=== Activity ===
Substitute "interface agent" for every occurrence of "GUI agent" in the lines below, and reproduce the rest of the lines without any change.

=== Entries shown ===

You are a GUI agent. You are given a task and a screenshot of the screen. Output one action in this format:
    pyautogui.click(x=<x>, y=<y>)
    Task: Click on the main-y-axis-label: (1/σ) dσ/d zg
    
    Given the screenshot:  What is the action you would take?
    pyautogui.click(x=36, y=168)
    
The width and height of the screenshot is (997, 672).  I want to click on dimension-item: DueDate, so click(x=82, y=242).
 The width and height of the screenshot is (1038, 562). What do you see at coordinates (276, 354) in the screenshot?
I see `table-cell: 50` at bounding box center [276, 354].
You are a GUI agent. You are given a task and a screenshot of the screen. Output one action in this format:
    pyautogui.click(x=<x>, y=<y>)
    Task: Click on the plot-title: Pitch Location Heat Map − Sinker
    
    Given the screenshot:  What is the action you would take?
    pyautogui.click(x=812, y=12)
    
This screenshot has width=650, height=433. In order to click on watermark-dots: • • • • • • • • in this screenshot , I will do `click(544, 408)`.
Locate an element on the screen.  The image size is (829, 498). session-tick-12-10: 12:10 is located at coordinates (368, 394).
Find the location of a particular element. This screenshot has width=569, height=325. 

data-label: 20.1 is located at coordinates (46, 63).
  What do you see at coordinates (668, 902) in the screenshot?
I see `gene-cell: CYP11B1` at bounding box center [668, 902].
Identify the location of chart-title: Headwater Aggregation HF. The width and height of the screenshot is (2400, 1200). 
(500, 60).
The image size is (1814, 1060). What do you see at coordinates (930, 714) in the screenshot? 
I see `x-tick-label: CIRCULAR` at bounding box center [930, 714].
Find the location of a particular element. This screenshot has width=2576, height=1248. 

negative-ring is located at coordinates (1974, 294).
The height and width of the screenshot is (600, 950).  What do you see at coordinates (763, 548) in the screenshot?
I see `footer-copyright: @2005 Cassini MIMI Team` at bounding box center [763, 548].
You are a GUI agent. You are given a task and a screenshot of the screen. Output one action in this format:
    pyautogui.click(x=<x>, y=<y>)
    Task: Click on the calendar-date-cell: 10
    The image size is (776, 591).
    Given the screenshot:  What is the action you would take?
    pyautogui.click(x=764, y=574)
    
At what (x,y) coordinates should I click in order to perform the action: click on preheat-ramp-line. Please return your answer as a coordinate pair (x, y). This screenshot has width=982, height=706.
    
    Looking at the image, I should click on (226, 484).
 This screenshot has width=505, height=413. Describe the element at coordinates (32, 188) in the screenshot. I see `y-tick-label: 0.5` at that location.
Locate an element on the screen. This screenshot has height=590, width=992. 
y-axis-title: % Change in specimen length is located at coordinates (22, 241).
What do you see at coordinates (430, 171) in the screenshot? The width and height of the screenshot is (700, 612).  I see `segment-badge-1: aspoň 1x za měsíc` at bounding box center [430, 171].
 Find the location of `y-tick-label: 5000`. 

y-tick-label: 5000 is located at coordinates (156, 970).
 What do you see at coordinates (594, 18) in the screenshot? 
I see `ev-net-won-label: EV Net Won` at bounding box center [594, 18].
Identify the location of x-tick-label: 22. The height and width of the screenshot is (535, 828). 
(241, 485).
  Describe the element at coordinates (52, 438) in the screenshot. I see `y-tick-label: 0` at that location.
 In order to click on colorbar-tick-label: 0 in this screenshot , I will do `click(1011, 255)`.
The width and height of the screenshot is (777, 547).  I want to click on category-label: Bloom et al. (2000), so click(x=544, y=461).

=== Answer for the task ===
You are a interface agent. You are given a task and a screenshot of the screen. Output one action in this format:
    pyautogui.click(x=<x>, y=<y>)
    Task: Click on the main-y-axis-label: (1/σ) dσ/d zg
    
    Given the screenshot:  What is the action you would take?
    pyautogui.click(x=36, y=168)
    
The width and height of the screenshot is (997, 672).  I want to click on dimension-item: DueDate, so click(x=82, y=242).
 The width and height of the screenshot is (1038, 562). What do you see at coordinates (276, 354) in the screenshot?
I see `table-cell: 50` at bounding box center [276, 354].
You are a interface agent. You are given a task and a screenshot of the screen. Output one action in this format:
    pyautogui.click(x=<x>, y=<y>)
    Task: Click on the plot-title: Pitch Location Heat Map − Sinker
    
    Given the screenshot:  What is the action you would take?
    pyautogui.click(x=812, y=12)
    
This screenshot has width=650, height=433. In order to click on watermark-dots: • • • • • • • • in this screenshot , I will do `click(544, 408)`.
Locate an element on the screen.  The image size is (829, 498). session-tick-12-10: 12:10 is located at coordinates (368, 394).
Find the location of a particular element. This screenshot has width=569, height=325. 

data-label: 20.1 is located at coordinates (46, 63).
  What do you see at coordinates (668, 902) in the screenshot?
I see `gene-cell: CYP11B1` at bounding box center [668, 902].
Identify the location of chart-title: Headwater Aggregation HF. The width and height of the screenshot is (2400, 1200). 
(500, 60).
The image size is (1814, 1060). What do you see at coordinates (930, 714) in the screenshot? 
I see `x-tick-label: CIRCULAR` at bounding box center [930, 714].
Find the location of a particular element. This screenshot has width=2576, height=1248. 

negative-ring is located at coordinates (1974, 294).
The height and width of the screenshot is (600, 950).  What do you see at coordinates (763, 548) in the screenshot?
I see `footer-copyright: @2005 Cassini MIMI Team` at bounding box center [763, 548].
You are a interface agent. You are given a task and a screenshot of the screen. Output one action in this format:
    pyautogui.click(x=<x>, y=<y>)
    Task: Click on the calendar-date-cell: 10
    The image size is (776, 591).
    Given the screenshot:  What is the action you would take?
    pyautogui.click(x=764, y=574)
    
At what (x,y) coordinates should I click in order to perform the action: click on preheat-ramp-line. Please return your answer as a coordinate pair (x, y). This screenshot has width=982, height=706.
    
    Looking at the image, I should click on (226, 484).
 This screenshot has width=505, height=413. Describe the element at coordinates (32, 188) in the screenshot. I see `y-tick-label: 0.5` at that location.
Locate an element on the screen. This screenshot has height=590, width=992. 
y-axis-title: % Change in specimen length is located at coordinates (22, 241).
What do you see at coordinates (430, 171) in the screenshot? The width and height of the screenshot is (700, 612).  I see `segment-badge-1: aspoň 1x za měsíc` at bounding box center [430, 171].
 Find the location of `y-tick-label: 5000`. 

y-tick-label: 5000 is located at coordinates (156, 970).
 What do you see at coordinates (594, 18) in the screenshot? 
I see `ev-net-won-label: EV Net Won` at bounding box center [594, 18].
Identify the location of x-tick-label: 22. The height and width of the screenshot is (535, 828). 
(241, 485).
  Describe the element at coordinates (52, 438) in the screenshot. I see `y-tick-label: 0` at that location.
 In order to click on colorbar-tick-label: 0 in this screenshot , I will do `click(1011, 255)`.
The width and height of the screenshot is (777, 547).  I want to click on category-label: Bloom et al. (2000), so click(x=544, y=461).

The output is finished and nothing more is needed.